### Arbeitsaufträge
**a)** Beantworten Sie anhand der Leserkommentare die folgenden Fragen:
(i) Wie viele Ukrainer besuchen laut dem ersten Beitrag momentan das Gymnasium vor Ort?
(ii) Welche Schulformen werden laut dem Beitrag von marc deutlich stärker belastet?
(iii) An welcher Schulform ist die Person mit dem Namen nurmalso tätig?
**b)** Zitieren Sie aus den Leserkommentaren den Abschnitt, der mit den Worten „Ist ja völlig“ beginnt und mit „im Kommentar nicht.“ endet.

### Vorliegender Text
┄┄┄┄┄┄

Wie schön, dass die Philologen für sich die Belastung sehen und fordern, während andere die eigentliche Arbeit machen!

An unserem Gymnasium vor Ort sind momentan 3 Ukrainer, an unserer Gemeinschaftsschule 46- plus der anderen ohne (jegliche oder rudimentäre) Deutschkenntnisse. Außer ein paar Stunden mit Studis gibt es keine weiteren personellen Ressourcen, der Schulträger verweigert, die Schulbücher zu zahlen „für die kurze Zeit“.
Aber die Gymnasialen haben das Lobbying immer schon vortrefflich verstanden.

marc
1 Jahr zuvor
Antwortet  Fresse

Ist ja völlig legitim als Gewerkschaft für die Interessen seiner Mitglieder einzutreten. In der Realität sind die Gymnasien natürlich mal wieder privilegiert wenn es um die Verteilung der Flüchtlingskinder geht. Die Grundschulen und die SEK1 werden hier deutlich stärker belastet.

Johannes
1 Jahr zuvor
Antwortet  marc

Um die Frage der Legitimität ging es im Kommentar nicht.

15:34
1 Jahr zuvor
Antwortet  Fresse

Gewerkschaftsarbeit nennt man das auch. Warum nicht viel mehr LuL einem Interessenverband ihres Geschmacks beitreten, erschließt sich mir nicht.

nurmalso
1 Jahr zuvor

Hört sich alles sehr schön an. Nur: Die Schüler*innen sind schon da und täglich kommen neue… Woher kommen im gleichen Tempo die neuen Räume und neuen Lehrkräfte? Und wie verringern wir so schnell die Frequenzen in den Klassen, in denen diese Kinder sind, das heißt : in den meisten Klassen?
Weitere Fragen: „Zum Erlernen der deutschen Sprache und Sicherung der fachlichen Grundlagen für den Besuch eines Gymnasiums benötigen die Mädchen und Jungen intensive Betreuung.“ Bei uns an der Gesamtschule dann nicht so unbedingt?

┄┄┄┄┄┄

### Datenauszug
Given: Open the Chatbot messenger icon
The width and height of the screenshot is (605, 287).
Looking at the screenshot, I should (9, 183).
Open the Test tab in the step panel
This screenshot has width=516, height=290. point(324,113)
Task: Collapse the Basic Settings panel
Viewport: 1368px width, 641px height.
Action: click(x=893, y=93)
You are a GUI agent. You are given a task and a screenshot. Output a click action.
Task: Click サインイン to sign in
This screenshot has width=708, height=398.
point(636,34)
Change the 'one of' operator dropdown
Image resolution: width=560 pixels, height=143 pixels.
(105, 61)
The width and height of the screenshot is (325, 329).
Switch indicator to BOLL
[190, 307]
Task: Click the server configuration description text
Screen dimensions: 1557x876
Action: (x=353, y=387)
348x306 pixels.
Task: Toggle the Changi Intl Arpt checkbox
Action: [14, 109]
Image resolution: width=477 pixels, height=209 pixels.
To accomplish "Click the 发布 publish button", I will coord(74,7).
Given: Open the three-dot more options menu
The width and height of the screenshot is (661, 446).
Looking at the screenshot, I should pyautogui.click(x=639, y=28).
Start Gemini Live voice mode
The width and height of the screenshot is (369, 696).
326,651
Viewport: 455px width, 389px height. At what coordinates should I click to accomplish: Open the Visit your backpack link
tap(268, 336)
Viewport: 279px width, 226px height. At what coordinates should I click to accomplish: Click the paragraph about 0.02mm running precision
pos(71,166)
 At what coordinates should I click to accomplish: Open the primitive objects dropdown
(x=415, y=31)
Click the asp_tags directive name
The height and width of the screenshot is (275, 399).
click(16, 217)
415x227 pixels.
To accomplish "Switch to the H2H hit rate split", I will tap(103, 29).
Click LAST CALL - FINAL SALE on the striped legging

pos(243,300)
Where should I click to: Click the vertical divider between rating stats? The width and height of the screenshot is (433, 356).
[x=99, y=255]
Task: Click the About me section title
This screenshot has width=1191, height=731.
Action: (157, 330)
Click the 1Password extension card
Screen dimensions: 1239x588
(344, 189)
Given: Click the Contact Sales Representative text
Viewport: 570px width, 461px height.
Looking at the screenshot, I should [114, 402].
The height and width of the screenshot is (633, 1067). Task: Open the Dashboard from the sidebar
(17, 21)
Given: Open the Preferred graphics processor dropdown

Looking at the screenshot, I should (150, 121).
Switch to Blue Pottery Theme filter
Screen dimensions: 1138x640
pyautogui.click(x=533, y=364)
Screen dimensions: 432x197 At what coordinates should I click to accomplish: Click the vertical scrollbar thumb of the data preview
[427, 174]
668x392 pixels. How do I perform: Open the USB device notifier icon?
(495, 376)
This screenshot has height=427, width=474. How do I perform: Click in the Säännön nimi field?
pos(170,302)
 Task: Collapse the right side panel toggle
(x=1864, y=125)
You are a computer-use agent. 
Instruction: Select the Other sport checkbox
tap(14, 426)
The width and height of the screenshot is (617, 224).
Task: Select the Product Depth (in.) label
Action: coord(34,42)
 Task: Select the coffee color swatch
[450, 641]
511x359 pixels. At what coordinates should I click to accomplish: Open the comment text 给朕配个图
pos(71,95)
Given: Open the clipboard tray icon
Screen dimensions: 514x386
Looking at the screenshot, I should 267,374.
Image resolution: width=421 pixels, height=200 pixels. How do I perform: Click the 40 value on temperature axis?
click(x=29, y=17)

┄┄┄┄┄┄

### Lösungen
**a)**
(i) 3 Ukrainer
(ii) Die Grundschulen und die SEK1
(iii) An der Gesamtschule

**b)**
Ist ja völlig legitim als Gewerkschaft für die Interessen seiner Mitglieder einzutreten. In der Realität sind die Gymnasien natürlich mal wieder privilegiert wenn es um die Verteilung der Flüchtlingskinder geht. Die Grundschulen und die SEK1 werden hier deutlich stärker belastet.

Johannes
1 Jahr zuvor
Antwortet  marc

Um die Frage der Legitimität ging es im Kommentar nicht.